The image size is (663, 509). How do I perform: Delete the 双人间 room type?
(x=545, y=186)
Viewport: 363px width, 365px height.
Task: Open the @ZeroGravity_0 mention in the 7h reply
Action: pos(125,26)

Directions: While keeping every line the same, please copy out all the records.

Written response:
The image size is (663, 509). How do I perform: Delete the 双人间 room type?
(x=545, y=186)
Viewport: 363px width, 365px height.
Task: Open the @ZeroGravity_0 mention in the 7h reply
Action: pos(125,26)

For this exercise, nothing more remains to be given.